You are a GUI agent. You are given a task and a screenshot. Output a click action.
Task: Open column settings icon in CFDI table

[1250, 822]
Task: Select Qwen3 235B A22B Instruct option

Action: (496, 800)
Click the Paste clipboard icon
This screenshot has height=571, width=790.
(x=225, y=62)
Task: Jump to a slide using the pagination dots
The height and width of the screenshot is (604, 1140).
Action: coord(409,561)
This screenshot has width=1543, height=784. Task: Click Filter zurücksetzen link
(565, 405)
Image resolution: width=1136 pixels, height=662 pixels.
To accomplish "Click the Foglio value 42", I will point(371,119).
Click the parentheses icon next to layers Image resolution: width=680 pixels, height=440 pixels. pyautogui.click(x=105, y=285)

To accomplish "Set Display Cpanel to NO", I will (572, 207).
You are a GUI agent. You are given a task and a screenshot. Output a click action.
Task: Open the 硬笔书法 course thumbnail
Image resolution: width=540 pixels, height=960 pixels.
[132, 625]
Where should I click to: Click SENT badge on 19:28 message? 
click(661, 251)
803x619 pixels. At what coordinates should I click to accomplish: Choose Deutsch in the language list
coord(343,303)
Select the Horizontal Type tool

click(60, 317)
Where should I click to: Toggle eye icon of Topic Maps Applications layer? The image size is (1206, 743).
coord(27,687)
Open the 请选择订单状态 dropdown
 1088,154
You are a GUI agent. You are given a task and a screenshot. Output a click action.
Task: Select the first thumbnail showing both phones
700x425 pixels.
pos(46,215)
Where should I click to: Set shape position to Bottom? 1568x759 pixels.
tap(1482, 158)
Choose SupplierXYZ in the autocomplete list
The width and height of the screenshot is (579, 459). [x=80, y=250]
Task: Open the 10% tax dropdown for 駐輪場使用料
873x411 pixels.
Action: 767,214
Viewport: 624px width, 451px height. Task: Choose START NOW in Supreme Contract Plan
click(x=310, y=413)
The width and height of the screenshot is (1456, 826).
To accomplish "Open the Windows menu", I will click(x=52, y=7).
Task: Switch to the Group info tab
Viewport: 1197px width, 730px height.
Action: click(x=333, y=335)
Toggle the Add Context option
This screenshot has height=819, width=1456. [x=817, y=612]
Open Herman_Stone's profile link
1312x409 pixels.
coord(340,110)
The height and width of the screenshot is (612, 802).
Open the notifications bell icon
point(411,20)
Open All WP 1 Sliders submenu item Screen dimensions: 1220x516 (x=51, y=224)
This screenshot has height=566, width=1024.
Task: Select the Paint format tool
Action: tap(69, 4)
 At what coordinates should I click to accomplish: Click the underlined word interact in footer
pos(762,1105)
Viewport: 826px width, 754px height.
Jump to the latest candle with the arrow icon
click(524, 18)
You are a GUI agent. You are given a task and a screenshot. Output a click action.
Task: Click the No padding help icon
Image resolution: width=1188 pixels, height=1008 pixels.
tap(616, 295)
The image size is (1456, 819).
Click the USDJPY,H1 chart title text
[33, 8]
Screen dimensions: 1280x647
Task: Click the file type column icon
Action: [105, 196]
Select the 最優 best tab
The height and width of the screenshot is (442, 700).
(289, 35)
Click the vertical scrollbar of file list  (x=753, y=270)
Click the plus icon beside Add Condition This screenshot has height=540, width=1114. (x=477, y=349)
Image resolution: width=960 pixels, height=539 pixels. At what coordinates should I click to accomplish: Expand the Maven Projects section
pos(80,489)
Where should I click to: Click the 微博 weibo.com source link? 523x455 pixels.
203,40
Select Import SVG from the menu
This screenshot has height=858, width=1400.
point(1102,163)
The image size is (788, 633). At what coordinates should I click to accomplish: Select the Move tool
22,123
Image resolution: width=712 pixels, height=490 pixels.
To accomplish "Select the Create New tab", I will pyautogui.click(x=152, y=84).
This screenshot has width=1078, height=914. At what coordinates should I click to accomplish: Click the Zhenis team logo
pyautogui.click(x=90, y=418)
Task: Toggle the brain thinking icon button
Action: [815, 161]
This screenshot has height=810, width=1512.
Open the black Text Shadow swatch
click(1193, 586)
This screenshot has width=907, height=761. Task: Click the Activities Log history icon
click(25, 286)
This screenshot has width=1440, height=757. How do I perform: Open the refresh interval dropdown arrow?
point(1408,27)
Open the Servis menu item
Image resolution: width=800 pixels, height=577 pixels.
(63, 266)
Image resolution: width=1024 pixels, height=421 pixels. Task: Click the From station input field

* Exercise instructions:
Lay out all the entries above as a JSON list of strings, one string per line, with the blank lines left out.

* Reply:
[
  "You are a GUI agent. You are given a task and a screenshot. Output a click action.",
  "Task: Open column settings icon in CFDI table",
  "[1250, 822]",
  "Task: Select Qwen3 235B A22B Instruct option",
  "Action: (496, 800)",
  "Click the Paste clipboard icon",
  "This screenshot has height=571, width=790.",
  "(x=225, y=62)",
  "Task: Jump to a slide using the pagination dots",
  "The height and width of the screenshot is (604, 1140).",
  "Action: coord(409,561)",
  "This screenshot has width=1543, height=784. Task: Click Filter zurücksetzen link",
  "(565, 405)",
  "Image resolution: width=1136 pixels, height=662 pixels.",
  "To accomplish \"Click the Foglio value 42\", I will point(371,119).",
  "Click the parentheses icon next to layers Image resolution: width=680 pixels, height=440 pixels. pyautogui.click(x=105, y=285)",
  "To accomplish \"Set Display Cpanel to NO\", I will (572, 207).",
  "You are a GUI agent. You are given a task and a screenshot. Output a click action.",
  "Task: Open the 硬笔书法 course thumbnail",
  "Image resolution: width=540 pixels, height=960 pixels.",
  "[132, 625]",
  "Where should I click to: Click SENT badge on 19:28 message? ",
  "click(661, 251)",
  "803x619 pixels. At what coordinates should I click to accomplish: Choose Deutsch in the language list",
  "coord(343,303)",
  "Select the Horizontal Type tool",
  "click(60, 317)",
  "Where should I click to: Toggle eye icon of Topic Maps Applications layer? The image size is (1206, 743).",
  "coord(27,687)",
  "Open the 请选择订单状态 dropdown",
  " 1088,154",
  "You are a GUI agent. You are given a task and a screenshot. Output a click action.",
  "Task: Select the first thumbnail showing both phones",
  "700x425 pixels.",
  "pos(46,215)",
  "Where should I click to: Set shape position to Bottom? 1568x759 pixels.",
  "tap(1482, 158)",
  "Choose SupplierXYZ in the autocomplete list",
  "The width and height of the screenshot is (579, 459). [x=80, y=250]",
  "Task: Open the 10% tax dropdown for 駐輪場使用料",
  "873x411 pixels.",
  "Action: 767,214",
  "Viewport: 624px width, 451px height. Task: Choose START NOW in Supreme Contract Plan",
  "click(x=310, y=413)",
  "The width and height of the screenshot is (1456, 826).",
  "To accomplish \"Open the Windows menu\", I will click(x=52, y=7).",
  "Task: Switch to the Group info tab",
  "Viewport: 1197px width, 730px height.",
  "Action: click(x=333, y=335)",
  "Toggle the Add Context option",
  "This screenshot has height=819, width=1456. [x=817, y=612]",
  "Open Herman_Stone's profile link",
  "1312x409 pixels.",
  "coord(340,110)",
  "The height and width of the screenshot is (612, 802).",
  "Open the notifications bell icon",
  "point(411,20)",
  "Open All WP 1 Sliders submenu item Screen dimensions: 1220x516 (x=51, y=224)",
  "This screenshot has height=566, width=1024.",
  "Task: Select the Paint format tool",
  "Action: tap(69, 4)",
  " At what coordinates should I click to accomplish: Click the underlined word interact in footer",
  "pos(762,1105)",
  "Viewport: 826px width, 754px height.",
  "Jump to the latest candle with the arrow icon",
  "click(524, 18)",
  "You are a GUI agent. You are given a task and a screenshot. Output a click action.",
  "Task: Click the No padding help icon",
  "Image resolution: width=1188 pixels, height=1008 pixels.",
  "tap(616, 295)",
  "The image size is (1456, 819).",
  "Click the USDJPY,H1 chart title text",
  "[33, 8]",
  "Screen dimensions: 1280x647",
  "Task: Click the file type column icon",
  "Action: [105, 196]",
  "Select the 最優 best tab",
  "The height and width of the screenshot is (442, 700).",
  "(289, 35)",
  "Click the vertical scrollbar of file list  (x=753, y=270)",
  "Click the plus icon beside Add Condition This screenshot has height=540, width=1114. (x=477, y=349)",
  "Image resolution: width=960 pixels, height=539 pixels. At what coordinates should I click to accomplish: Expand the Maven Projects section",
  "pos(80,489)",
  "Where should I click to: Click the 微博 weibo.com source link? 523x455 pixels.",
  "203,40",
  "Select Import SVG from the menu",
  "This screenshot has height=858, width=1400.",
  "point(1102,163)",
  "The image size is (788, 633). At what coordinates should I click to accomplish: Select the Move tool",
  "22,123",
  "Image resolution: width=712 pixels, height=490 pixels.",
  "To accomplish \"Select the Create New tab\", I will pyautogui.click(x=152, y=84).",
  "This screenshot has width=1078, height=914. At what coordinates should I click to accomplish: Click the Zhenis team logo",
  "pyautogui.click(x=90, y=418)",
  "Task: Toggle the brain thinking icon button",
  "Action: [815, 161]",
  "This screenshot has height=810, width=1512.",
  "Open the black Text Shadow swatch",
  "click(1193, 586)",
  "This screenshot has width=907, height=761. Task: Click the Activities Log history icon",
  "click(25, 286)",
  "This screenshot has width=1440, height=757. How do I perform: Open the refresh interval dropdown arrow?",
  "point(1408,27)",
  "Open the Servis menu item",
  "Image resolution: width=800 pixels, height=577 pixels.",
  "(63, 266)",
  "Image resolution: width=1024 pixels, height=421 pixels. Task: Click the From station input field"
]